Adding Ontology Resources

A Semantic > Resources interface is available in the Business Console to easily configure your ontology needs. You can define, amongst others, ontology/thesaurus resources for the search application without impacting the search service.

This task shows you how to:

Create ontology resources before editing them in the Business Console

Before you begin:

This procedure explains how the Exalead CloudView administrator creates ontology resources in the Administration Console so that they can be edited in the Business Console.

For more information, see Ontology Matcher (Resource-Based) in the Exalead CloudView Configuration Guide.

  1. Go to Index > Data Processing > Semantic Processors.
  2. Drag the Ontology Matcher processor to the list of current processors, and expand its configuration panel.
  3. Click Create new next to Resource directory.
  4. Enter the name of your ontology resource, for example, myonto.
  5. Click Save and Apply.

Your new ontology resource shall now be available in the Business Console, under Semantic > Resources.

Configure ontology annotations

The Ontology Matcher detects expressions (or text forms) in a token stream.
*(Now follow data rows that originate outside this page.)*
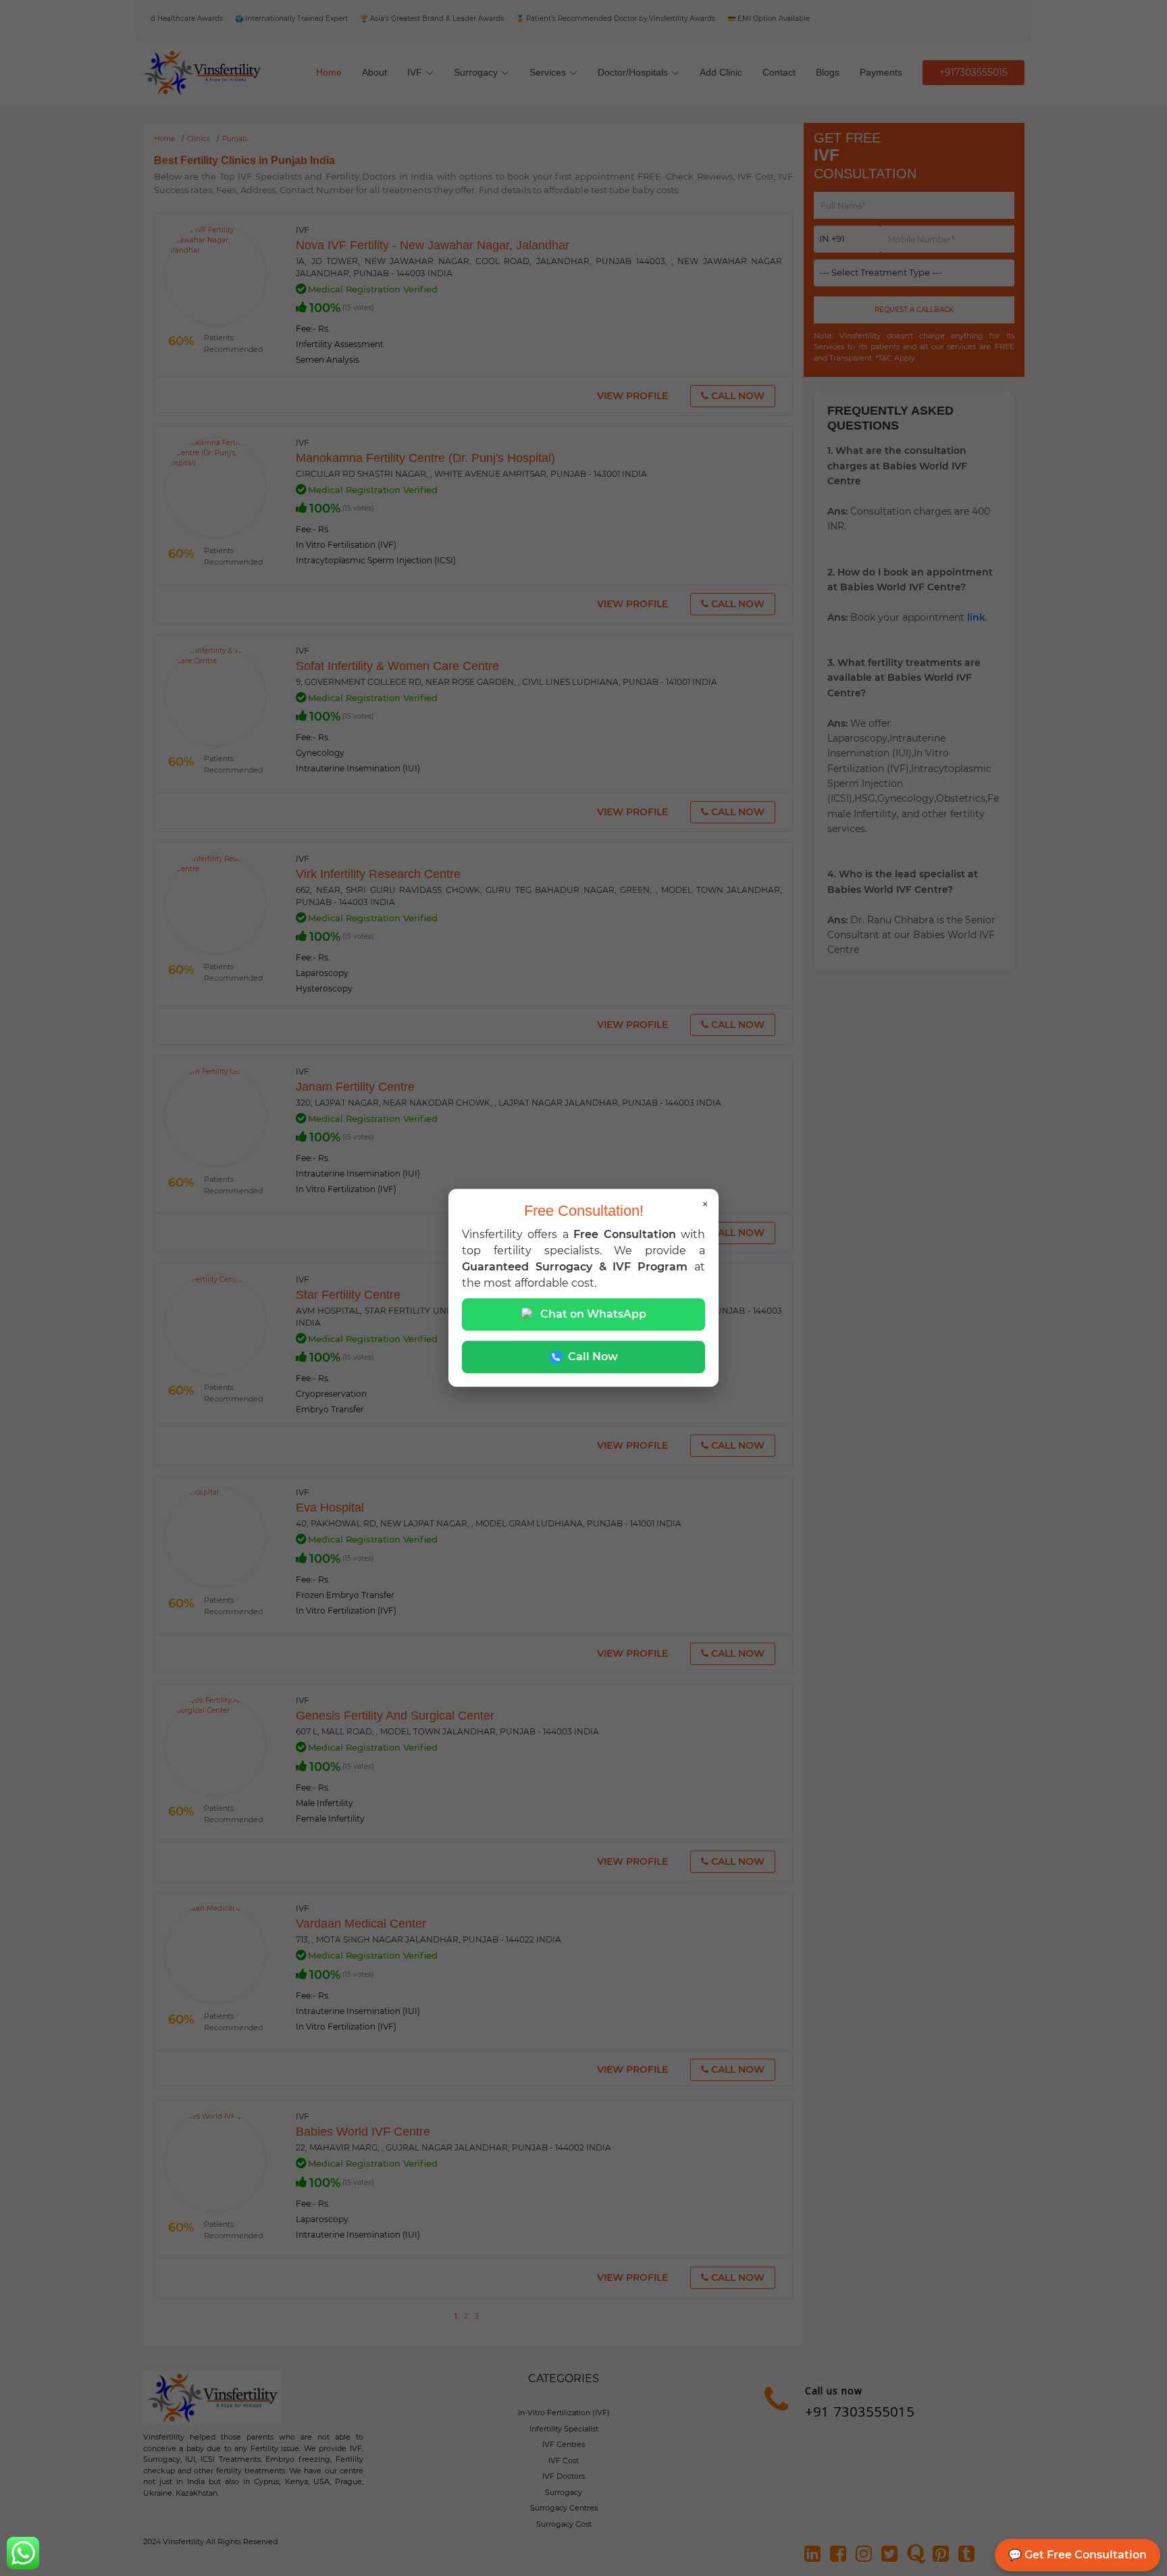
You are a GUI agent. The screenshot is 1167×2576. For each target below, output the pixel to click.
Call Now (593, 1357)
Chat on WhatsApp (593, 1314)
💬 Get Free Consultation (1077, 2554)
It tags these expressions with an annotation name that can then be mapped to a category field or an index field. Ontologies are made of annotations, where each annotation can contain sub-annotations and/or multiple display forms.
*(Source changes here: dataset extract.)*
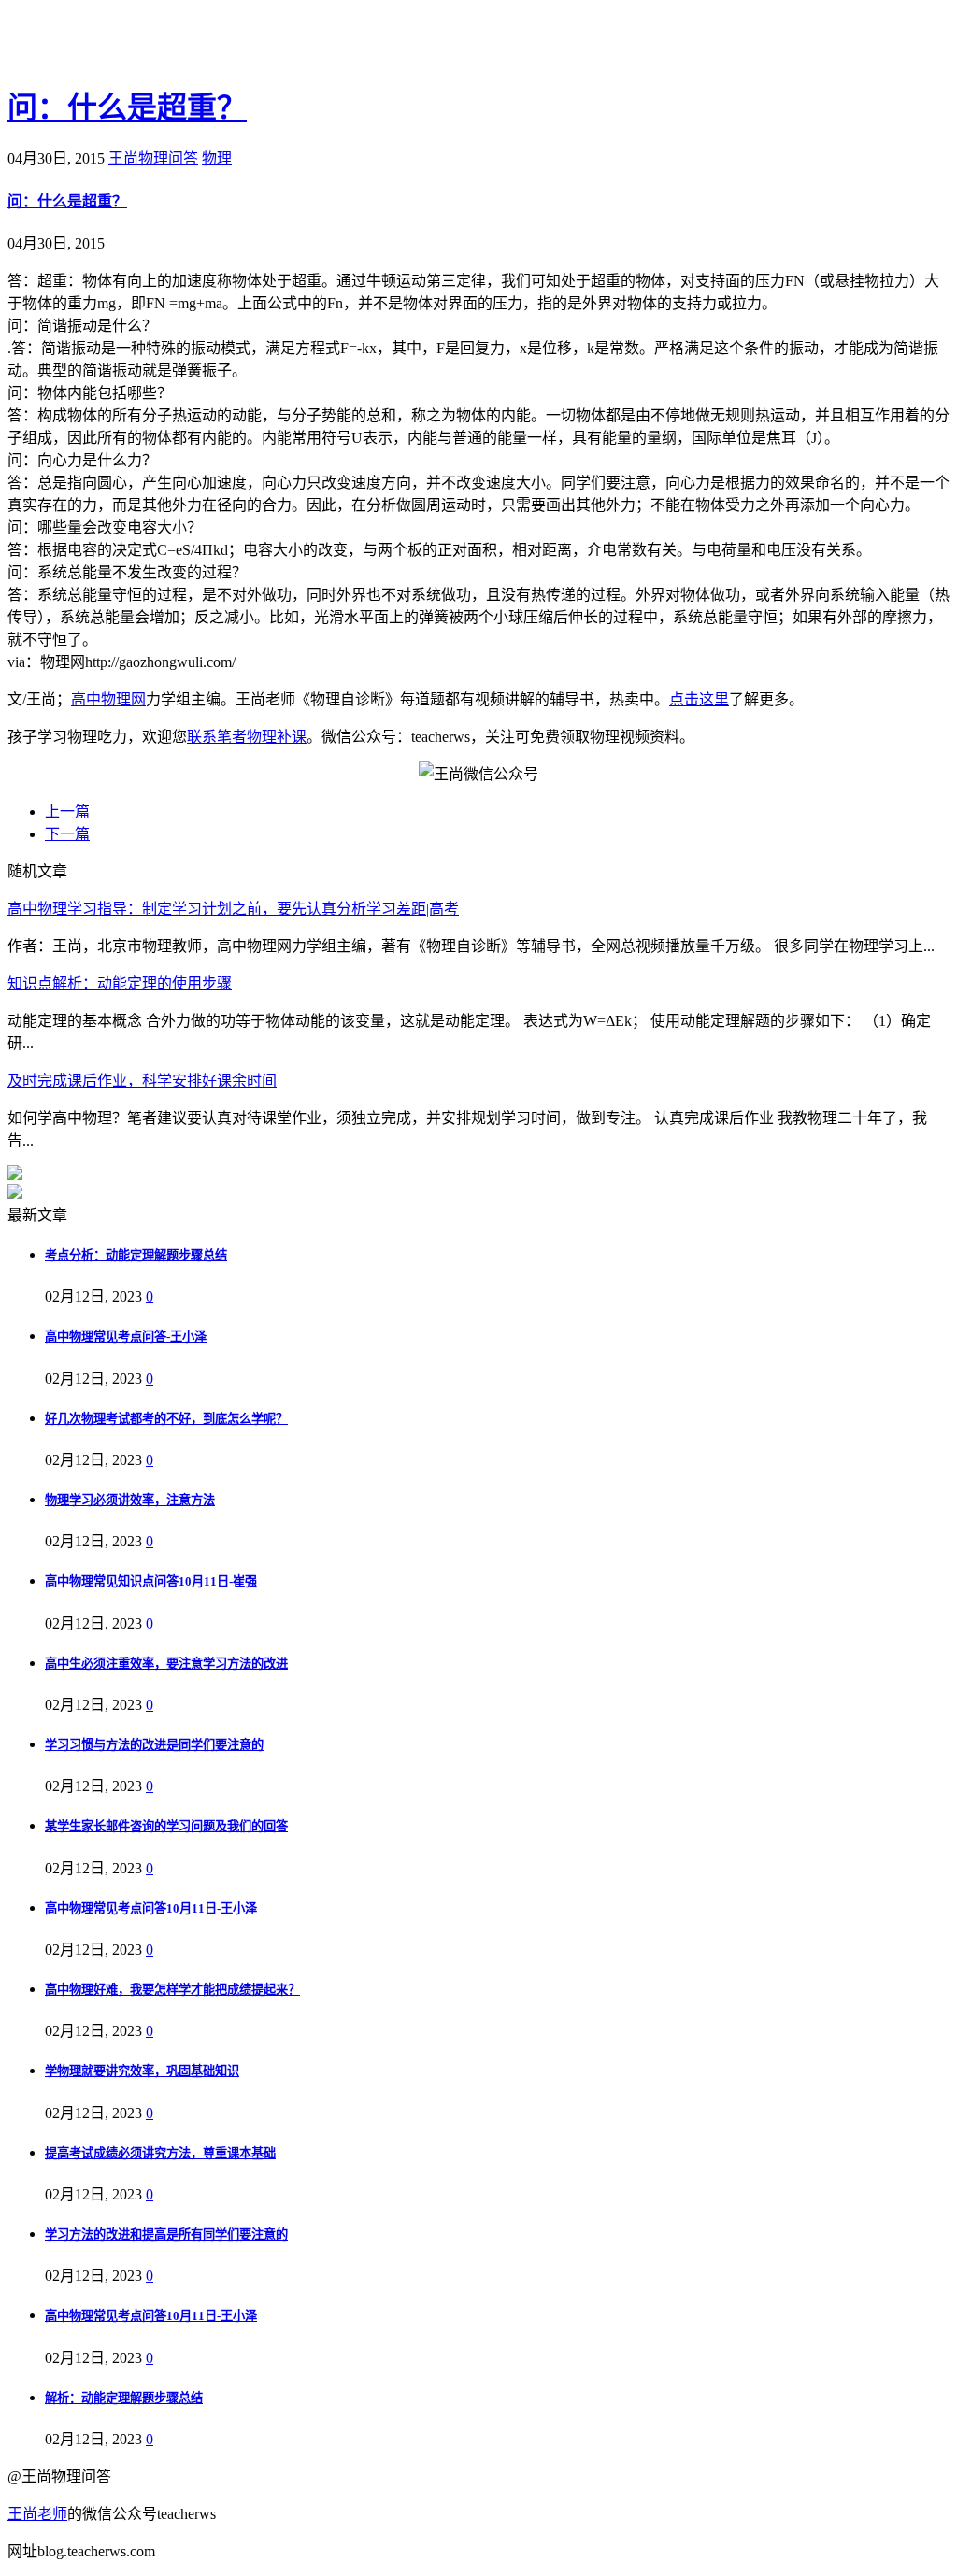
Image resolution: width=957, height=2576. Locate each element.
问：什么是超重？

Add a new annotation package

Before you begin: You must first create an annotation package for the user query.
  1. In Semantic > Resources, select an ontology resource from the list of Resources.
    • If the semantic resource is not available in the list, click on the Refresh button.
    • If the semantic resource is in the list but you get an error message, check with your Exalead CloudView Administrator. When a new resource is created, the changes must be applied to the configuration before being able to edit the resource.
  2. To create an annotation, click Add annotation, and enter a name, for example, my.annotation



Add a display form to an annotation

  1. In the Annotation list, select an annotation or sub-annotation.
  2. Click Add display form and configure the following.
    1. In Value, enter the display name that should be returned when a matching textual form is found in a document. For example, enter Coca-Cola
    2. In Language, restrict the match to a specific language or accept xx (N/A) (for all languages).
  3. The display form can be configured either directly in xml, by switching to the XML editor (see the example in Figure 2 ) or using the interface with the Objects editor as follows:
    1. In Match text form, enter the text to match with the display form, for example, Coca Cola (without hyphen).
    2. In Normalize, select how to normalize text forms: No (exact match), As lowercase, As lowercase and remove accents, etc.
    3. In Language, you can either restrict the match to a specific language or accept xx (All languages).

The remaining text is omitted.